Start Source text

Q37. How do you decide when to use a concurrent tree vs a sync.Map?

A: If I need ordered access (range queries, min/max, sorted iteration), I use a tree. Otherwise, sync.Map for insert-once-read-many, or map + RWMutex for general purpose.

Q38. Have you ever implemented a tree from scratch in production?

A: (Be honest.) "No, I use tidwall/btree or bbolt. I would implement a custom tree only if profiling proved a library was insufficient." This answer is better than claiming custom implementations — it shows judgment.

Q39. How do you stay current with concurrent data structure research?

A: Read papers (Bw-tree, ART, MassTree, Lehman-Yao). Follow database engineering blogs. Read source of major systems (PostgreSQL, CockroachDB, Pebble). Build experimental implementations. Discuss with peers.

Q40. What is your favorite paper on concurrent data structures?

A: (Personal.) Mine: Lehman-Yao. It is short, foundational, and elegant. Other good answers: McKenney's RCU bible, Levandoski's Bw-tree, Leis's ART. Show genuine enthusiasm.

End Source text

- What you need to do
[1] Pull out every line of the rows below that contains the string "width".
[2] Extend the interview questions on concurrent data structures above, picking up right after the last answer.

Start Information shown

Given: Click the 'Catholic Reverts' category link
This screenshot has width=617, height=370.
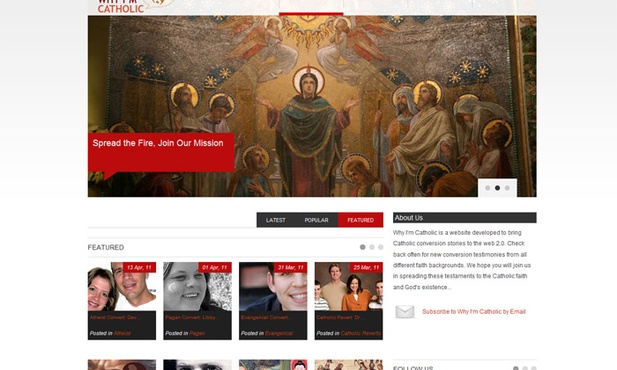Looking at the screenshot, I should coord(360,333).
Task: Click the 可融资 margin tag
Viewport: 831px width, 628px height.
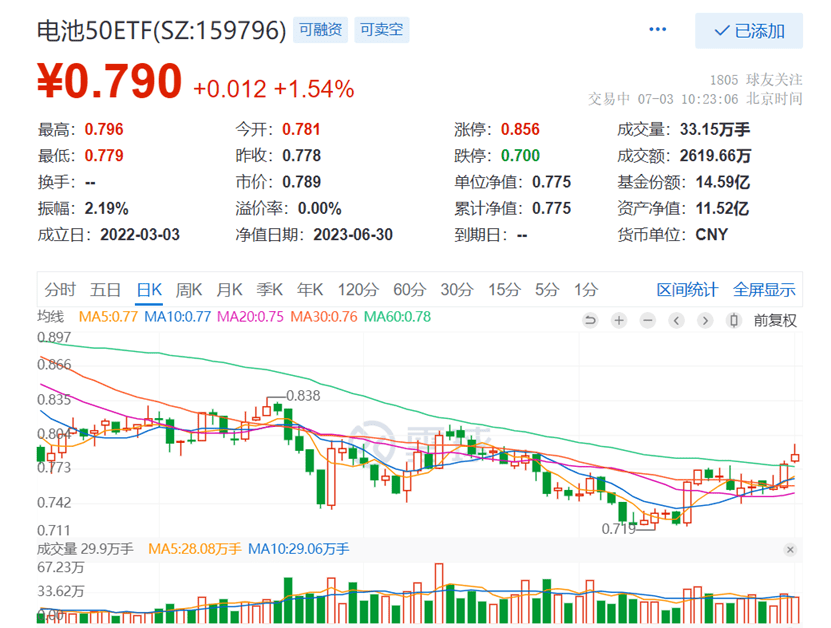Action: [x=319, y=30]
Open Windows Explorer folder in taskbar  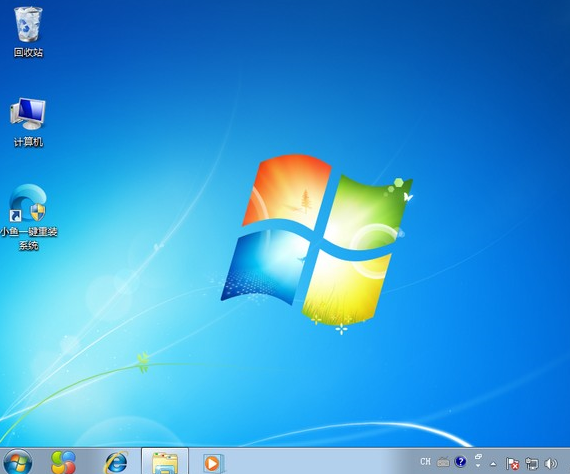pyautogui.click(x=165, y=463)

End Information shown

- Answers per task
[1]
This screenshot has width=617, height=370.
Viewport: 831px width, 628px height.

[2]
Coding Round Questions¶

Q41. Implement a thread-safe SortedSet[T] in Go.

A: See junior.md Appendix J. About 50 lines wrapping google/btree.BTreeG[T].

Q42. Implement publish/subscribe COW around tidwall/btree.

A: See middle.md Appendix AC. About 20 lines.

Q43. Implement an in-memory MVCC store with snapshot reads.

A: See senior.md Appendix BA. About 200 lines.

Q44. Implement an in-memory order book.

A: See senior.md Appendix H. About 200 lines.

Q45. Implement a TTL cache with ordered eviction.

A: See junior.md Appendix D.1. About 80 lines.

Architecture Round Questions¶

Q46. Design a metrics ingestion system handling 1M writes/sec.

A: Sharded per-series publish/subscribe COW. Background eviction. Per-shard mutex; per-series tree. Throughput: easily 1M writes/sec on ~16 cores.

Q47. Design a route table for an API gateway handling 100k requests/sec.

A: Publish/subscribe COW tree of (prefix, handler) pairs. Updates from control plane are infrequent; reads are every request. Lock-free reads via snapshot. Latency: < 100 μs per route lookup.

Q48. Design a feature flag service.

A: Map of (flag_id, value). Publish/subscribe COW for the map. Updates from admin UI publish new snapshots; reads on every request use the snapshot. Latency: < 10 μs per flag check.

Q49. Design a session store.

A: Sharded ordered map of (session_id, session) for O(log n) access plus per-user enumeration. Publish/subscribe COW per shard. Background TTL eviction. Throughput: > 100k requests/sec per shard.

Q50. Design a leaderboard for a real-time game.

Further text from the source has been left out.